Espero, queridos Hermanos, que con esto quede claro el
significado positivo, como también sus límites, de la iniciativa
del 21 de enero de 2009. Sin embargo, queda ahora la cuestión:
¿Era necesaria tal iniciativa? ¿Constituía realmente una
prioridad? ¿No hay cosas mucho más importantes? Ciertamente hay
cosas más importantes y urgentes. Creo haber señalado las
prioridades de mi Pontificado en los discursos que pronuncié en
sus comienzos. Lo que dije entonces sigue siendo de manera
inalterable mi línea directiva. La primera prioridad para el
Sucesor de Pedro fue fijada por el Señor en el Cenáculo de manera
inequívoca: "Tú… confirma a tus hermanos" (Lc 22,32). El mismo
Pedro formuló de modo nuevo esta prioridad en su primera Carta: "Estad
siempre prontos para dar razón de vuestra esperanza a todo el que
os la pidiere" (1 Pe 3,15). En nuestro tiempo, en el que en
amplias zonas de la tierra la fe está en peligro de apagarse como
una llama que no encuentra ya su alimento, la prioridad que está
por encima de todas es hacer presente a Dios en este mundo y abrir
a los hombres el acceso a Dios. No a un dios cualquiera, sino al
Dios que habló en el Sinaí; al Dios cuyo rostro reconocemos en el
amor llevado hasta el extremo (cf. Jn 13,1), en Jesucristo
crucificado y resucitado. El auténtico problema en este momento
actual de la historia es que Dios desaparece del horizonte de los
hombres y, con el apagarse de la luz que proviene de Dios, la
humanidad se ve afectada por la falta de orientación, cuyos
efectos destructivos se ponen cada vez más de manifiesto.

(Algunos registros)
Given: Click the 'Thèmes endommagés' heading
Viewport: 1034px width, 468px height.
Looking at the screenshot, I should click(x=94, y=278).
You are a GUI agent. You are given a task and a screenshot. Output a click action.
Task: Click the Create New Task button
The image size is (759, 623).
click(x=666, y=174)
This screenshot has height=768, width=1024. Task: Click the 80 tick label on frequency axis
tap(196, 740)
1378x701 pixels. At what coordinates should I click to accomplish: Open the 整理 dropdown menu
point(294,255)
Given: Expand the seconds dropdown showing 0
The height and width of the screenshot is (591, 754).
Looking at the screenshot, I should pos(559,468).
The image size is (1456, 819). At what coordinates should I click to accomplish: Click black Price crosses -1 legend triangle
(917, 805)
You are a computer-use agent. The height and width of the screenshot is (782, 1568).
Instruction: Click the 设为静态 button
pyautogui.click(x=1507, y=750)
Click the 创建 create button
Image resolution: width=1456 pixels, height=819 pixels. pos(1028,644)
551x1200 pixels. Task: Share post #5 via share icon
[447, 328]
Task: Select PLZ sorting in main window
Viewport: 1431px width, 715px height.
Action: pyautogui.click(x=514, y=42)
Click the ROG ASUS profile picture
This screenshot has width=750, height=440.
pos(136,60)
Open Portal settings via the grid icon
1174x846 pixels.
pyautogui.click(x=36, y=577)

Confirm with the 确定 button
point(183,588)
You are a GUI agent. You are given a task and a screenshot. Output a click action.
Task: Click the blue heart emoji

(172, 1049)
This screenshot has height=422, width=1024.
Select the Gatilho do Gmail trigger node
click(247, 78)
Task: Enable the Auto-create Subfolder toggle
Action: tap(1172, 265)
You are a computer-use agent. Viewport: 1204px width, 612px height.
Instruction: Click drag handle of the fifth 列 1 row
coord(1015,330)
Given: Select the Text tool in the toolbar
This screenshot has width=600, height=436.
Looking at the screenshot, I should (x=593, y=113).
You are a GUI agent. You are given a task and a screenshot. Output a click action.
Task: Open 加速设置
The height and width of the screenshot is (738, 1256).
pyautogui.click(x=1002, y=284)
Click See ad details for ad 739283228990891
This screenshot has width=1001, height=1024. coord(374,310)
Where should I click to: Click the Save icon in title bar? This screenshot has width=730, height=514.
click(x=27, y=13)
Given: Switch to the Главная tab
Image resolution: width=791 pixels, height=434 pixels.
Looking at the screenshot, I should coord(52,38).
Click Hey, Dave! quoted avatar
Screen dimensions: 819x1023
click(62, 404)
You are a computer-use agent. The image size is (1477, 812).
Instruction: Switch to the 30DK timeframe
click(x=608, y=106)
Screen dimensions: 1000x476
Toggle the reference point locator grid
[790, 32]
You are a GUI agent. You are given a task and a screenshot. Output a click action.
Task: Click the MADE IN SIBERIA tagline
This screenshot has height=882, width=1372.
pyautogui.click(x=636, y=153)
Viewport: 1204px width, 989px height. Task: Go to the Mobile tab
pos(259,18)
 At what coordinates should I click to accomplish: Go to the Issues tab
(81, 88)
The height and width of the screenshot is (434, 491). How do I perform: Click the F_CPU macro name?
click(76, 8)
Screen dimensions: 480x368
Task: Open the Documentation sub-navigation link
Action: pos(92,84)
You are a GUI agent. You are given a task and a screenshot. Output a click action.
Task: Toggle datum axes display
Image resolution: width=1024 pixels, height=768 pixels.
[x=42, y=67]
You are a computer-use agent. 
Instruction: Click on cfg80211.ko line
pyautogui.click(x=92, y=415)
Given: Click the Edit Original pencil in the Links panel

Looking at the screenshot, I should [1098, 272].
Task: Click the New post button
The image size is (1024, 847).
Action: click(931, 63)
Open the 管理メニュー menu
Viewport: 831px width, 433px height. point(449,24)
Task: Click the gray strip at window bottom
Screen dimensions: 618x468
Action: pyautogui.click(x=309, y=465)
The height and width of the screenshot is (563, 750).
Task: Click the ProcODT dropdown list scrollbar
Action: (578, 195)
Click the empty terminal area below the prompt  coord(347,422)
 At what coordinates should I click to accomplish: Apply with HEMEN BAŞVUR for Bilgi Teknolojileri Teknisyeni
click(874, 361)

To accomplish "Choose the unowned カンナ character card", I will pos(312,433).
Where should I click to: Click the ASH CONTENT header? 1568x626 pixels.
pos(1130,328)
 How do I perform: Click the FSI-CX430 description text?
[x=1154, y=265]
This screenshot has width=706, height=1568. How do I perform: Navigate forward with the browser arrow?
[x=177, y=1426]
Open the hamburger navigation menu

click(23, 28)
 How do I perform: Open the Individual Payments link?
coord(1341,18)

● ENUNCIADO
Según el texto fuente, ¿cuál es la prioridad que está por encima de todas en nuestro tiempo?

● SOLUCIÓN
Hacer presente a Dios en este mundo y abrir a los hombres el acceso a Dios.